PROMPT ::
Please output exactly the lines from the one containing "Запчасти для Mac mini (103, 2315)" through the last line of the records, both included.

Recorded data:

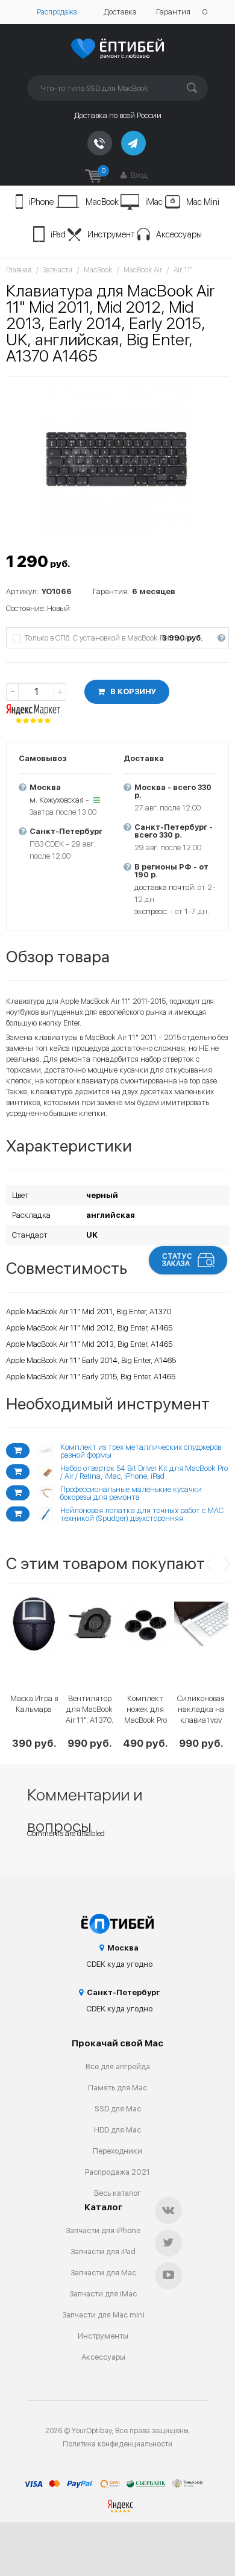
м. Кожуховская (57, 799)
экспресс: (151, 911)
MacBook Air (143, 270)
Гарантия (173, 11)
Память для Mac (117, 2088)
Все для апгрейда (118, 2066)
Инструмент (111, 234)
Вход (138, 175)
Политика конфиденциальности (117, 2444)
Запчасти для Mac (103, 2273)
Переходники (117, 2151)
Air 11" (183, 270)
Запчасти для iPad (103, 2251)
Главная (18, 270)
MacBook (102, 202)
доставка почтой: (165, 887)
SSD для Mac (118, 2109)
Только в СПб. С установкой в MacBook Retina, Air (124, 637)
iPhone (41, 202)
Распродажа (57, 12)
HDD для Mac (117, 2130)
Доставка (120, 11)
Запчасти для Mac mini (103, 2315)
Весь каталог (117, 2193)
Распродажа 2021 (117, 2172)
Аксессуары (179, 234)
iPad (58, 234)
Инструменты (103, 2336)
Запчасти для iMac (103, 2294)
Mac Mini (202, 202)
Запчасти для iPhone (103, 2230)
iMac (154, 202)
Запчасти (57, 270)
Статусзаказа (177, 1260)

ANSWER BOX ::
Запчасти для Mac mini (103, 2315)
Весь каталог (117, 2193)
Распродажа 2021 (117, 2172)
Аксессуары (179, 234)
iPad (58, 234)
Инструменты (103, 2336)
Запчасти для iMac (103, 2294)
Mac Mini (202, 202)
Запчасти для iPhone (103, 2230)
iMac (154, 202)
Запчасти (57, 270)
Статусзаказа (177, 1260)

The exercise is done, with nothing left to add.